## Tâches à effectuer
[a] D'après le texte sur la stratégie du choc, en quelle année a eu lieu le coup d'État de Pinochet au Chili ?
[b] Réécrivez le passage du texte sur la stratégie du choc qui va de "La stratégie du choc, un" jusqu'à "jusqu’à aujourd'hui ?", en remplaçant "tsunami" par "raz-de-marée".

## Document source
La stratégie du choc, un capitalisme du désastre

La stratégie du "traitement de choc" :
Le livre noir du capitalisme contemporain


Qu'y a-t-il donc de commun entre le coup d'État de Pinochet au Chili en 1973 ; le massacre de la place Tiananmen en 1989 ; l'effondrement de la Russie; le naufrage de l'épopée Solidarnosc en Pologne; les difficultés rencontrées par Mandela dans l'Afrique du Sud post-apartheid; les attentats du 11 septembre; la guerre en Irak; le tsunami qui dévasta les côtes du Sri Lanka en 2004; le cyclone Katrina, l'année suivante, et la pratique de la torture toujours et en tous lieux - Abou Ghraïb ou Guantànamo – jusqu’à aujourd'hui ?
Ces évènements des 35 dernières années, ont selon Naomi Klein – journaliste, essayiste et réalisatrice canadienne - un commun dénominateur : celui d’avoir chacun participé à l'avènement de ce qu’elle qualifie de "capitalisme du désastre".

## Données fournies

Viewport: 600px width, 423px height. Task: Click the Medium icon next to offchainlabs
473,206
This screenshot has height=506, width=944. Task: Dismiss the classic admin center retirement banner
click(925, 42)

* * *

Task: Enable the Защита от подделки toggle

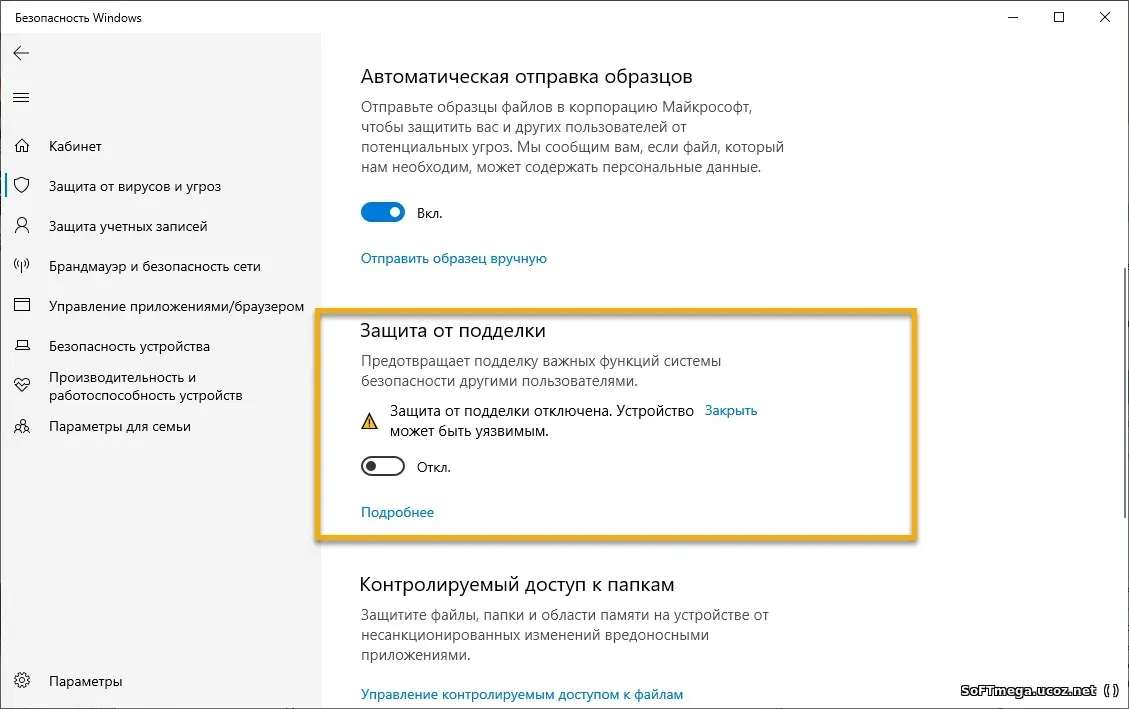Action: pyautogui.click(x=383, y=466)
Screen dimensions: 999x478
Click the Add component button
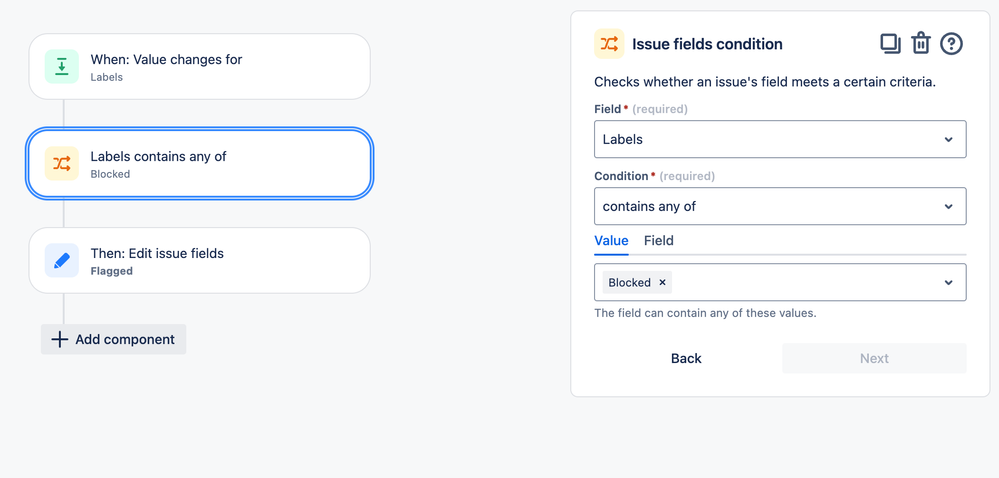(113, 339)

## Réponses aux tâches
[a] En 1973.

[b]
La stratégie du choc, un capitalisme du désastre

La stratégie du "traitement de choc" :
Le livre noir du capitalisme contemporain


Qu'y a-t-il donc de commun entre le coup d'État de Pinochet au Chili en 1973 ; le massacre de la place Tiananmen en 1989 ; l'effondrement de la Russie; le naufrage de l'épopée Solidarnosc en Pologne; les difficultés rencontrées par Mandela dans l'Afrique du Sud post-apartheid; les attentats du 11 septembre; la guerre en Irak; le raz-de-marée qui dévasta les côtes du Sri Lanka en 2004; le cyclone Katrina, l'année suivante, et la pratique de la torture toujours et en tous lieux - Abou Ghraïb ou Guantànamo – jusqu’à aujourd'hui ?